Can you rewrite every line of the records below with "At what coordinates should I click to accomplish" swapped for "Where should I click to", changing nothing else and leaving out the pictures?

Items:
* * * * * * *

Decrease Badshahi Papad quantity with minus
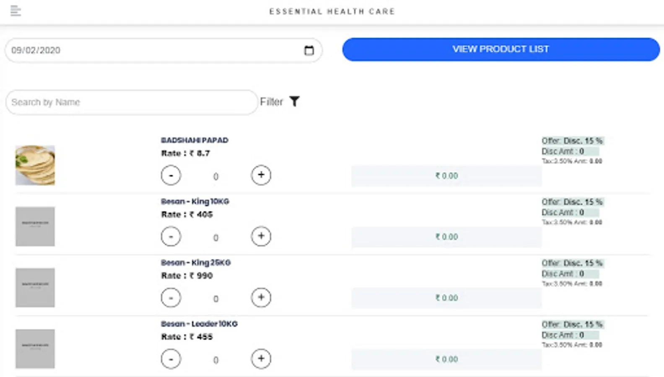This screenshot has height=377, width=664. (171, 175)
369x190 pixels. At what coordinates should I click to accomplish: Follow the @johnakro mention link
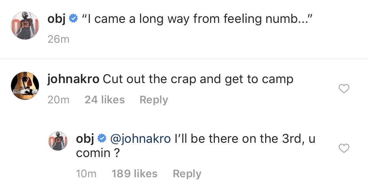[x=140, y=139]
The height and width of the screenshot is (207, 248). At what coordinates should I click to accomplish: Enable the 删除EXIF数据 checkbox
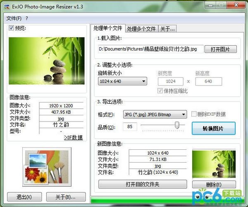click(x=194, y=114)
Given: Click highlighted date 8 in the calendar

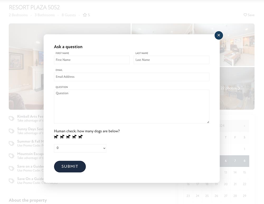Looking at the screenshot, I should (x=244, y=161).
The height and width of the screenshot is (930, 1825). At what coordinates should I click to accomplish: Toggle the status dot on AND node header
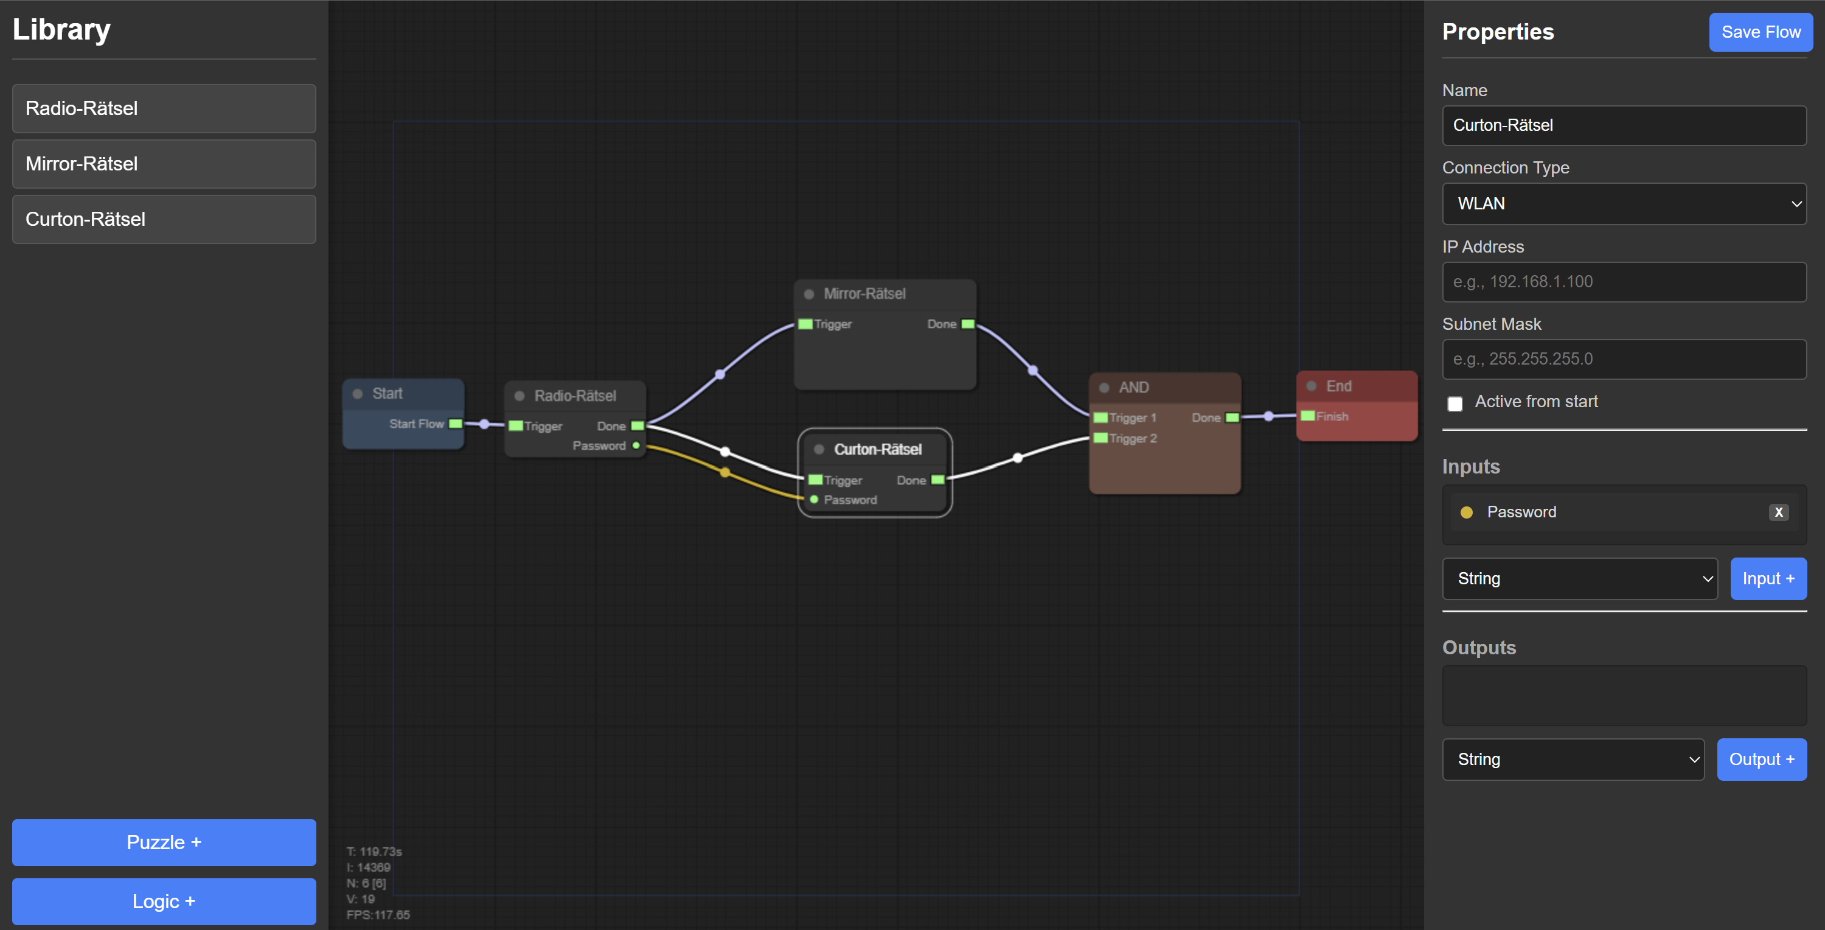point(1104,388)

* * * * * * *

Answer to the task:
Decrease Badshahi Papad quantity with minus
This screenshot has height=377, width=664. (171, 175)
369x190 pixels. Where should I click to: Follow the @johnakro mention link
[x=140, y=139]
The height and width of the screenshot is (207, 248). Where should I click to: Enable the 删除EXIF数据 checkbox
click(x=194, y=114)
Given: Click highlighted date 8 in the calendar

Looking at the screenshot, I should (x=244, y=161).
The height and width of the screenshot is (930, 1825). Where should I click to: Toggle the status dot on AND node header
point(1104,388)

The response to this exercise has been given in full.